■ Exercise instructions
So long as no pictures are carried over, output the records below exactly.

■ Given entries
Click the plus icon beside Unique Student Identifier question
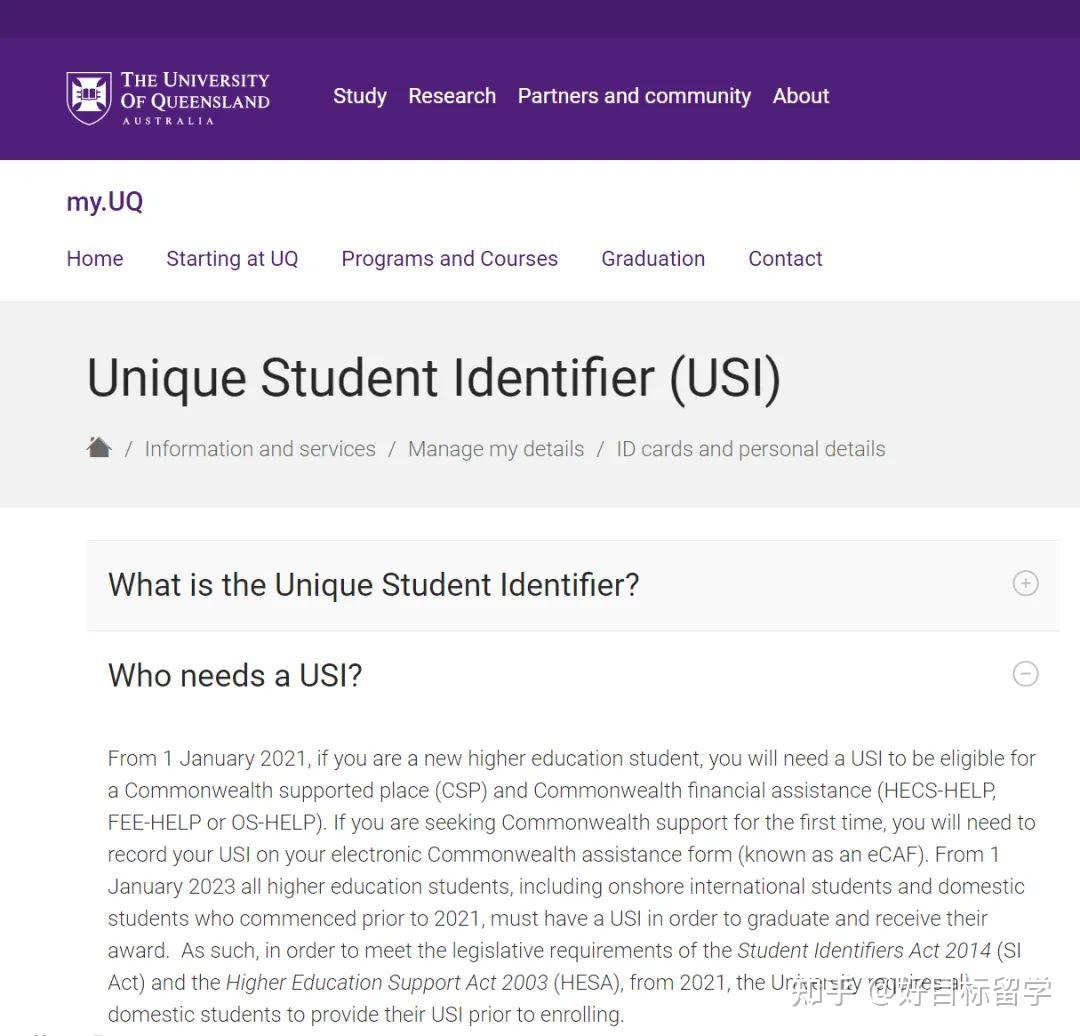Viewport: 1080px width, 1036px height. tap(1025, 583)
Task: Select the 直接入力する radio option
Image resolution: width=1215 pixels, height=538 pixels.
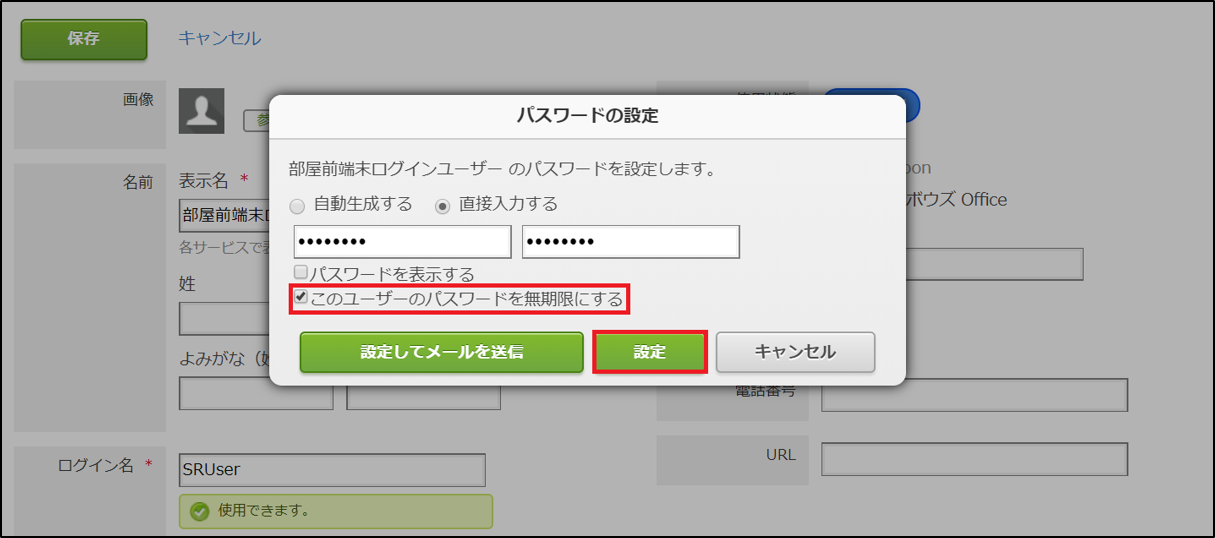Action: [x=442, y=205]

■ Completed exercise
Click the plus icon beside Unique Student Identifier question
Viewport: 1080px width, 1036px height. tap(1025, 583)
Task: Select the 直接入力する radio option
Image resolution: width=1215 pixels, height=538 pixels.
Action: [x=442, y=205]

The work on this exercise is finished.